## Source extract
[Start of section]

What is a plea of guilty?

One of the many factors a judge or magistrate must consider when sentencing is a guilty plea. This includes whether the offender has pleaded guilty to the offence, or indicated that they intended to plead guilty, and at what stage of the proceedings. The earlier in the proceedings the offender pleads guilty, the greater the reduction they will receive in their sentence.

When sentencing an offender who pleads guilty, Victorian courts are almost always required to state what sentence they would have imposed if the offender had not pleaded guilty. This is provided for in section 6AAA of the Sentencing Act 1991 (Vic) and section 362A of the Children, Youth and Families Act 2005 (Vic).

Courts in the adult jurisdiction have to do this for all custodial sentences, fines of 10 penalty units or more and aggregate fines of 20 penalty units or more. The Children’s Court also has to do this for all youth justice centre orders or youth residential centre orders, and for youth attendance orders.

For adult offenders, the court only needs to indicate the sentence that it would have imposed (but for the guilty plea) in relation to the overall sentence and any non-parole period. If the offender is sentenced for more than one offence at the same time, the court does not need to indicate the sentence that would have been imposed for each individual charge.

In the Children’s Court, the magistrate must specify the sentence that would have been imposed for each individual charge.

We examined the effects of guilty pleas on sentencing outcomes in Victoria in our Guilty Pleas in the Higher Courts: Rates, Timing, and Discounts (2015).

Sentence Indication

Sentence indications allow offenders to obtain a broad indication of the sentence that they would likely face if they pleaded guilty to the offences.

There are differences in the sentence indication schemes that operate in the higher courts (County and Supreme Courts) and the Magistrates’ Court.

[End of section]

## Task
Please transcribe the guilty pleas text word for word, starting with "In the Children’s" and going on through "to the offences.". The data plays no part in this work.

## Recorded data
[Start of section]

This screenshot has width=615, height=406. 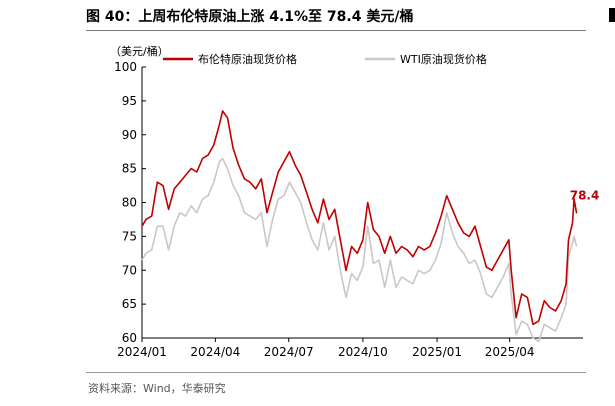 I want to click on y-unit-label: （美元/桶）, so click(x=140, y=51).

[End of section]

## Exercise solution
In the Children’s Court, the magistrate must specify the sentence that would have been imposed for each individual charge.

We examined the effects of guilty pleas on sentencing outcomes in Victoria in our Guilty Pleas in the Higher Courts: Rates, Timing, and Discounts (2015).

Sentence Indication

Sentence indications allow offenders to obtain a broad indication of the sentence that they would likely face if they pleaded guilty to the offences.